返り血で燕尾服を紅く染め上げた鷹徒が殺意を溢れさせて傷の男に歩み寄る。
「他の階の奴は俺の仲間達が相手しているから助けなんてこねーからな、これであとはてめぇ一人だ」
鷹徒の迫力に気圧され、傷の男はまくしたてる。
「ま、待て、そうだ、俺達につかないか? てめえ執事なんか目指してんだろ? それよりもこのガキさえいれば金は白鳥家からいくらでも……そうだよ、クソむかつく金持ちの財産で贅沢できるんだよ、良い話だろ?」
「クソむかつく?」
「ああそうだ、あの白髪の女から聞いたぜ、お前親無しだろ? なら俺らの気持ち分かんだろ?

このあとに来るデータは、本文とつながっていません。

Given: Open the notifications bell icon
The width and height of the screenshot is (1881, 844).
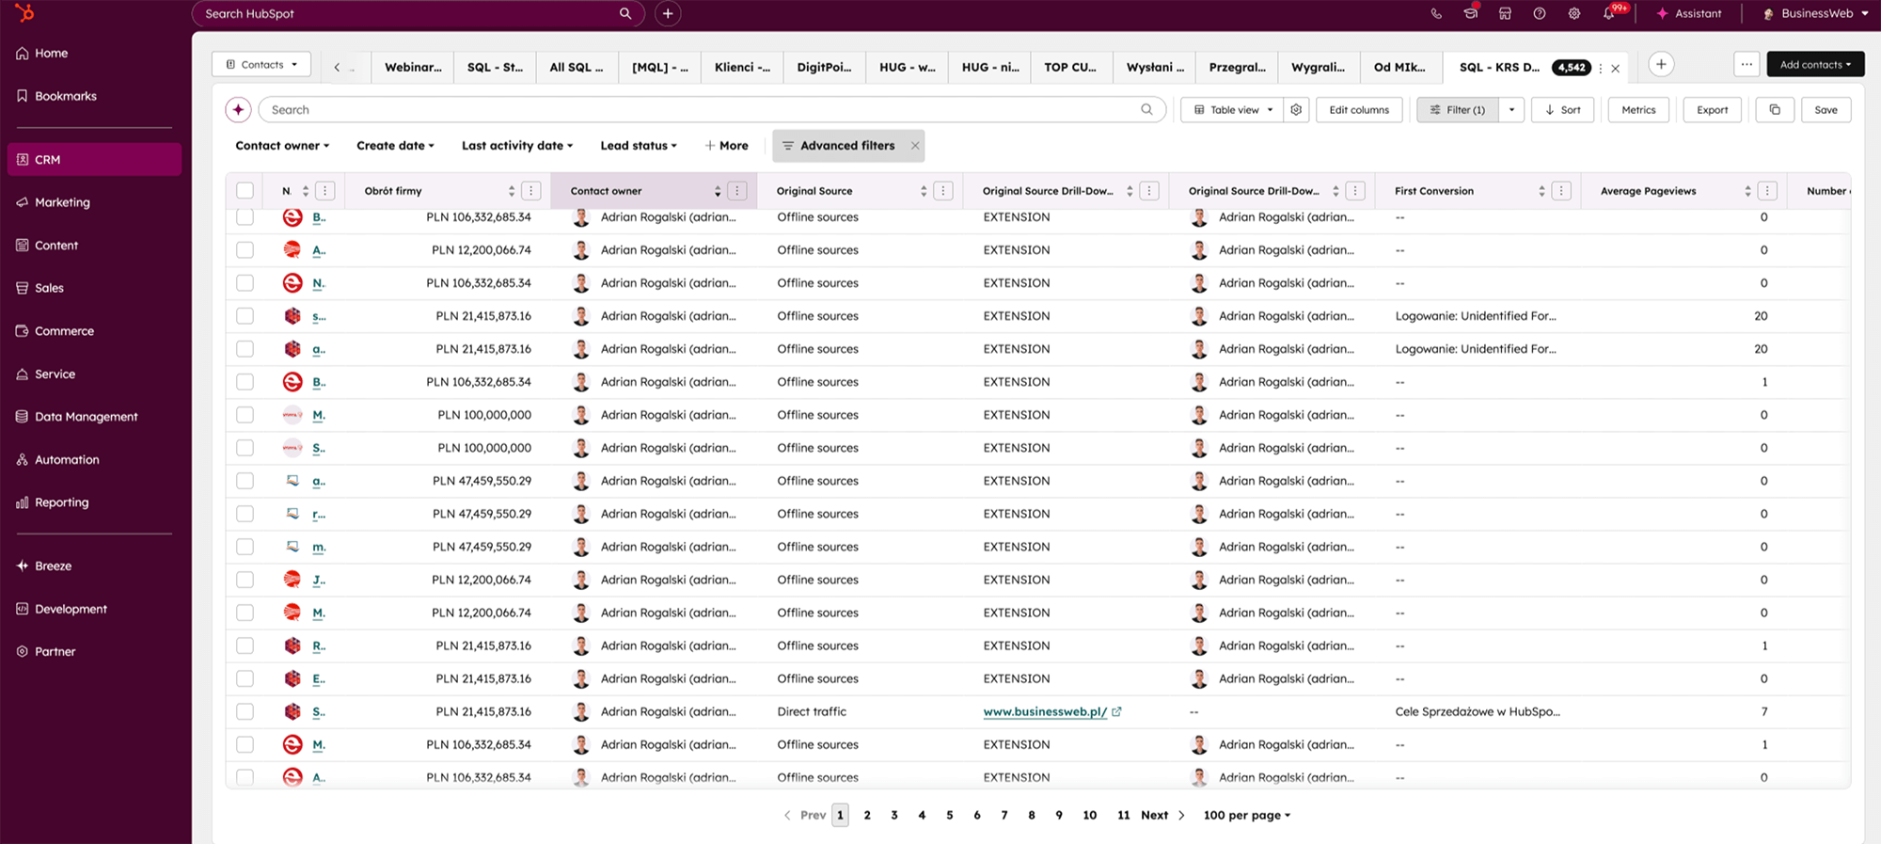Looking at the screenshot, I should (1609, 14).
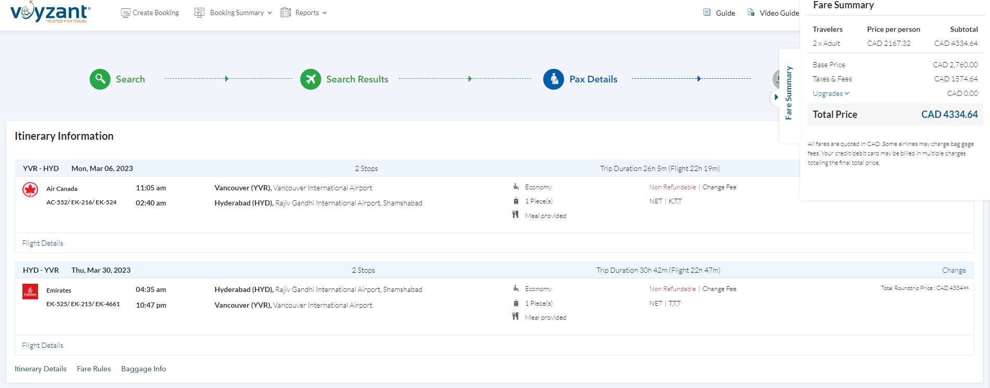Viewport: 990px width, 388px height.
Task: Open Flight Details for HYD - YVR flight
Action: [x=43, y=346]
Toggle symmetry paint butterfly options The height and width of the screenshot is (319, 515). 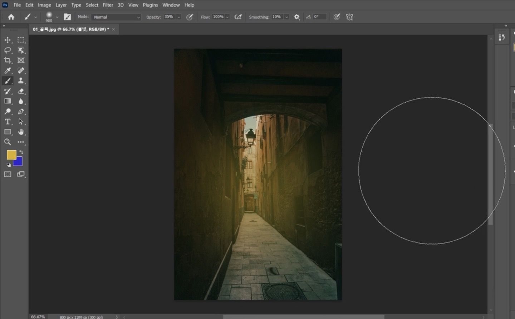coord(349,17)
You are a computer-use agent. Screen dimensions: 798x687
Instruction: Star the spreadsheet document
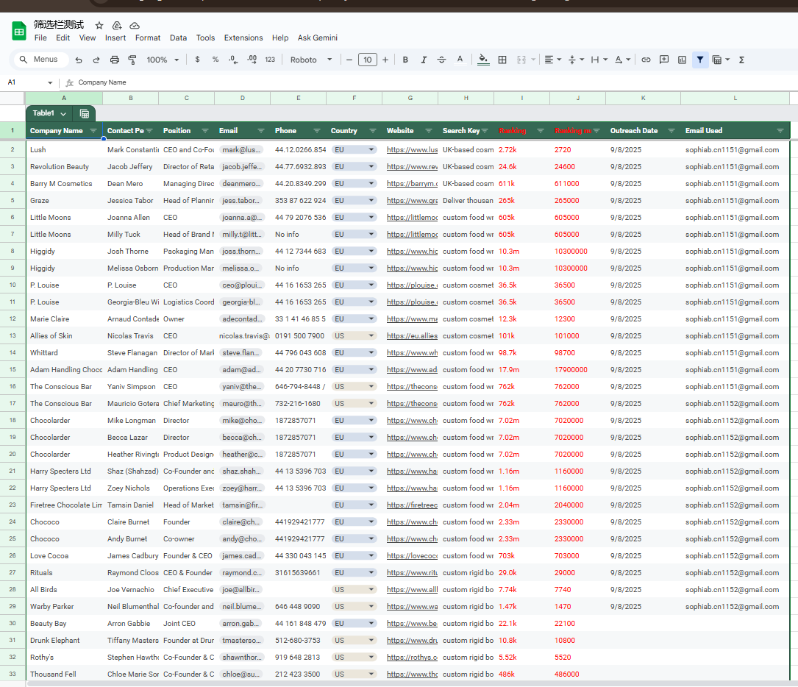coord(99,25)

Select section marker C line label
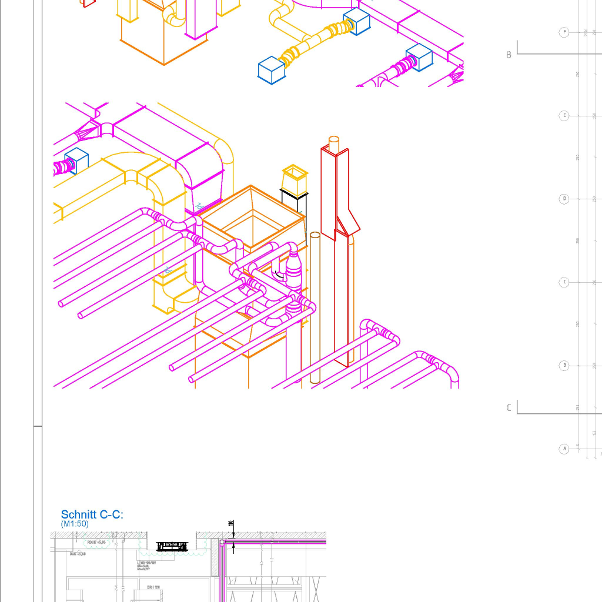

何も悪い事してねーのに、貧しくて不幸な一生を送る奴がいる一方で金持ちは生まれた時からなんの努力も犠牲も払わずに、ただ生まれた家が金持ってたっていうだけで、生まれてから死ぬまでなんの苦労もしないで俺ら庶民の上でのさばってやがる」
続くようにして鷹徒が、
「どいつもこいつも自分じゃ何もできないクセに自分が世界で一番偉くて正しくて、周りの人間が自分に従うの当たり前だと思い込んで、その事になんの疑いもしやしねえで、人が嫌がる事を笑ってやりやがる」
鷹徒の語りに、美羽達三人の顔が暗くなる。
「中には庶民派とかぬかす奴もいるが、どんなに普段庶民ぶったって、日本がどんな食料難になってもそいつらの分の食料は確保されてるし、自然災害が起こっても誰よりも優先的に身の安全を保障してもらえる。
庶民派なんて全部金持ちや権力達のイメージ戦略、いざとなったら自分の身が一番可愛い、それが金持ち連中だ」
鷹徒が語り終えると、美羽の目からは恐怖とは違う涙が流れた。
やはりそう思われていたと、白鳥家に生まれただけで自分はこうやって数え切れない人間達の恨みや妬みを買い続けるのだと……
逆に傷の男は哄笑して喜ぶ。
「なんだよ、お前もやっぱこっち側じゃねえかよ」
「俺もそう思っている時期があった」
その言葉で傷の男の笑いが止まった。